> [TEXT PROVIDED]:
Content starts
The findings of this study suggest that subarachnoid catheter passage is unlikely when the dura is intact or following an uncomplicated combined spinal epidural placement with a 25-g Whitacre needle. Unintentional subarachnoid catheter passage would therefore suggest the presence of dural damage with the epidural needle.
Effects of Intrathecal Morphine and Sufentanil On Lower Urinary Tract Function. Kuipers et al. (page 1497)
In 45 healthy male volunteers recruited for a randomized, double-blind trial, Kuipers et al.  performed baseline urinary pressure flow and residual volume measurements using two urethral catheters—one for filling the bladder, another for measuring pressure. Detrusor pressure was estimated by subtracting abdominal pressure (measured via  a rectal catheter) from the intravesical pressure (the measurement of pressure within the bladder). For baseline measurements, subjects' bladders were filled with saline until they had a strong desire to void. While standing, participants voided and pressures and flow were recorded.
After baseline measurements, subjects received 10 or 30 μg of sufentanil, or 0.1 or 0.3 mg of morphine, intrathecally. The research team performed another pressure flow study 20 min after administration of the study drug, filling the bladder to its cystometric capacity. Participants were allowed to urinate, and residual bladder volume was also determined. Urodynamic measurements were then repeated every hour until full recovery of normal lower urinary tract function, defined as a residual volume of less than 10% of bladder capacity and maximum flow and voiding time within 10% of initial baseline values, up to a maximum of 24 h. Subjects' heart rate, respiratory rate, blood pressure, and oxygen saturation were also recorded, as were the presence or absence of adverse effects such as itching, nausea, or vomiting.
The administration of both opioids caused dose-dependent suppression of detrusor contractility and decreased sensation of the urge to void. After 10 μg of sufentanil, the mean time to recover of lower urinary tract function was 5 h; after 30 μg, 8 h; after 0.1 mg morphine, 14 h; and after 0.3 mg morphine, 20 h. Adverse effects included frequent itching; nausea and vomiting were less common. No changes in heart rate, blood pressure, or respiratory rate were observed during the experimental period. One participant had a postdural puncture headache but completely recovered within a week. None of the remaining participants experienced the protocol as unpleasant, according to their reports on a postprocedure questionnaire. Recovery of normal lower urinary tract function is significantly faster after intrathecal sufentanil than morphine, and recovery time is also clearly dose-dependent.
Content ends
> [WHAT IS EXPECTED]: Transcribe the passage of the opioid study summary that opens with the words "Effects of Intrathecal" and closes with "flow were recorded.".

> [DATA EXCERPTS]:
Content starts
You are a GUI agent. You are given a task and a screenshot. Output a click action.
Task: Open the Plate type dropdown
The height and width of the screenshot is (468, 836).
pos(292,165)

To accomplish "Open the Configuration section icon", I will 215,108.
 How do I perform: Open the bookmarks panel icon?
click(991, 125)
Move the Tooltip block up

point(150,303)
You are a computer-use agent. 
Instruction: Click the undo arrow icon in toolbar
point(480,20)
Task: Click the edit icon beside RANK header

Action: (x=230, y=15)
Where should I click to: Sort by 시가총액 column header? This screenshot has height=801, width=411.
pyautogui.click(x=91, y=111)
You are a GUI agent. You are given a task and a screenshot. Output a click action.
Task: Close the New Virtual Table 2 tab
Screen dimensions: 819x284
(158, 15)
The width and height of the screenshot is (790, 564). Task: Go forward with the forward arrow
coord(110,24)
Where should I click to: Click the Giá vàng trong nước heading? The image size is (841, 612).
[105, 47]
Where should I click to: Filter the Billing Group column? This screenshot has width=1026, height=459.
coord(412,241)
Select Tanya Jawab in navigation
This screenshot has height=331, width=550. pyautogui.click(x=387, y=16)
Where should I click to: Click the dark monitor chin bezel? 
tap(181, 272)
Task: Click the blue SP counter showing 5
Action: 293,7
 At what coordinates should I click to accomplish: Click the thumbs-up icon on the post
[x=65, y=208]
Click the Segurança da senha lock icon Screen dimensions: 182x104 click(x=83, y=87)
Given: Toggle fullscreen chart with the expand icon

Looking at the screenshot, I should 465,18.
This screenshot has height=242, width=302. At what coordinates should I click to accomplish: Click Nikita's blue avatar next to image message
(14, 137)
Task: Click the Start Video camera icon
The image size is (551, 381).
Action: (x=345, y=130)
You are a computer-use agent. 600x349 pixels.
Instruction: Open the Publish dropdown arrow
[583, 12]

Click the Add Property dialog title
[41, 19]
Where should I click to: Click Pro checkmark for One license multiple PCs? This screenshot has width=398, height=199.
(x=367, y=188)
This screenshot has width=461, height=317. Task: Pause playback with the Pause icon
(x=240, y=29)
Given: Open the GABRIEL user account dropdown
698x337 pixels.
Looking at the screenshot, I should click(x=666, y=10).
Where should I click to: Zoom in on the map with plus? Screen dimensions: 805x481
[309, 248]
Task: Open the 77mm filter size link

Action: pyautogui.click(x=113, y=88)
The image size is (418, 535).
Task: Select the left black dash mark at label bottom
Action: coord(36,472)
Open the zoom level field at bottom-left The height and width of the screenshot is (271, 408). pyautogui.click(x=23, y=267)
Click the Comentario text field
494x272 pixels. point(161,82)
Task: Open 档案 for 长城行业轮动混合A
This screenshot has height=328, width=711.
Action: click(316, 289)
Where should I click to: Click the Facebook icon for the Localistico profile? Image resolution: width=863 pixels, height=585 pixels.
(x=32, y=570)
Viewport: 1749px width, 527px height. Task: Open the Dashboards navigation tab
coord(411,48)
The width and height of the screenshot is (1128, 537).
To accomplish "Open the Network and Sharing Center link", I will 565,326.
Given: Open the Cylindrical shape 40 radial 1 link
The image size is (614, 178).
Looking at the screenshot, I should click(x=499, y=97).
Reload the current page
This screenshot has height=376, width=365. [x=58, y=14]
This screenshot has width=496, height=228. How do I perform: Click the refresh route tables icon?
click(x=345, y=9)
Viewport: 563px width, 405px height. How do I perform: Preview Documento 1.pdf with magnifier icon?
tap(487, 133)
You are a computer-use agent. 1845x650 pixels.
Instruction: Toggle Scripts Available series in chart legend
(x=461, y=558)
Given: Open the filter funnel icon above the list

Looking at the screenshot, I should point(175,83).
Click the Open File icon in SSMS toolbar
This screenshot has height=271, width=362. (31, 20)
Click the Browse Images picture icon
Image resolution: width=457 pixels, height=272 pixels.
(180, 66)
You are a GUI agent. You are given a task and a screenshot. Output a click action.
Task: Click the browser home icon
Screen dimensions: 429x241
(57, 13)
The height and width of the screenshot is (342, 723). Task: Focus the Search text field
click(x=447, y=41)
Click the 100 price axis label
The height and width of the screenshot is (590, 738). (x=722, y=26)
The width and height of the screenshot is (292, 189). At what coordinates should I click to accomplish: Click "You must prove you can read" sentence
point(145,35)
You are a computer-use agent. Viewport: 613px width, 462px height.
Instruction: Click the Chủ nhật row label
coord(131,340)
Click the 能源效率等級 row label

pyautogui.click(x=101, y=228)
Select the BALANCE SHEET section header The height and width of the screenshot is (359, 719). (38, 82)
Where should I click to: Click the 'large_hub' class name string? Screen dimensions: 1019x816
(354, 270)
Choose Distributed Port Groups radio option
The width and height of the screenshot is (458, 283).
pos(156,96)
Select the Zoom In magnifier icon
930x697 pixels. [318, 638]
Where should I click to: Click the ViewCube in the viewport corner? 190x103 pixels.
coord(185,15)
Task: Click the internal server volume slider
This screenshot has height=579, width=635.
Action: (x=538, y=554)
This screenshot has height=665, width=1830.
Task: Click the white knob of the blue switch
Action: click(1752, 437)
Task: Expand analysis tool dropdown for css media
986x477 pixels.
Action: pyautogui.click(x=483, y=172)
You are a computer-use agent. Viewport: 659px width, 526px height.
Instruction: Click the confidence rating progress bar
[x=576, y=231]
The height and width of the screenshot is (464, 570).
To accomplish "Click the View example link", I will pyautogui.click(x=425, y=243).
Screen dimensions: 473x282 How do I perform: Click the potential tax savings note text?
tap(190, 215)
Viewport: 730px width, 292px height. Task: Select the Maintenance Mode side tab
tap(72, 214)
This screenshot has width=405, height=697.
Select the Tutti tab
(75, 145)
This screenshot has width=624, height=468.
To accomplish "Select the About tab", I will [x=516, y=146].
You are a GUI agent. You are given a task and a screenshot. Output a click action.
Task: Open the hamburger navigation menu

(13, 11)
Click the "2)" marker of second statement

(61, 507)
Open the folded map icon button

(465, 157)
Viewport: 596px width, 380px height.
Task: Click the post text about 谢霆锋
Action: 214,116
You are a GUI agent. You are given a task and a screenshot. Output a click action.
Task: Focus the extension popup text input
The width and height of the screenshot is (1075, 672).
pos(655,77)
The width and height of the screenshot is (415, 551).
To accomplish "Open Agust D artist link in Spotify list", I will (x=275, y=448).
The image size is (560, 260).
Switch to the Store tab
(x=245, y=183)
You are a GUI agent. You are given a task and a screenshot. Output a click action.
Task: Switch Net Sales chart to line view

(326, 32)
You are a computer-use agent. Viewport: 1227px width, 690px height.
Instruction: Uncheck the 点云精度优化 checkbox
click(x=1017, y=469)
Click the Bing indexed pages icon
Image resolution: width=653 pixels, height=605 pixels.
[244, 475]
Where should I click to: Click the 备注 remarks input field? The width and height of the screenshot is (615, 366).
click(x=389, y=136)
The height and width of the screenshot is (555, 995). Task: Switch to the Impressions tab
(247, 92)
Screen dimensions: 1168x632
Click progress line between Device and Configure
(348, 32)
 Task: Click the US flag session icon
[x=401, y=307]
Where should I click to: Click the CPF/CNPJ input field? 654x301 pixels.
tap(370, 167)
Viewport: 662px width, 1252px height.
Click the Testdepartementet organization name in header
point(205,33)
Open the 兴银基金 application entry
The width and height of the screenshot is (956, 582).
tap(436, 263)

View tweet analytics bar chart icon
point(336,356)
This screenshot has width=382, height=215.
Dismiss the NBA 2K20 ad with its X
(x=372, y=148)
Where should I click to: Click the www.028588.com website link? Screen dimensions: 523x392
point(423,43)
Content ends
> [OUTPUT]:
Effects of Intrathecal Morphine and Sufentanil On Lower Urinary Tract Function. Kuipers et al. (page 1497)
In 45 healthy male volunteers recruited for a randomized, double-blind trial, Kuipers et al.  performed baseline urinary pressure flow and residual volume measurements using two urethral catheters—one for filling the bladder, another for measuring pressure. Detrusor pressure was estimated by subtracting abdominal pressure (measured via  a rectal catheter) from the intravesical pressure (the measurement of pressure within the bladder). For baseline measurements, subjects' bladders were filled with saline until they had a strong desire to void. While standing, participants voided and pressures and flow were recorded.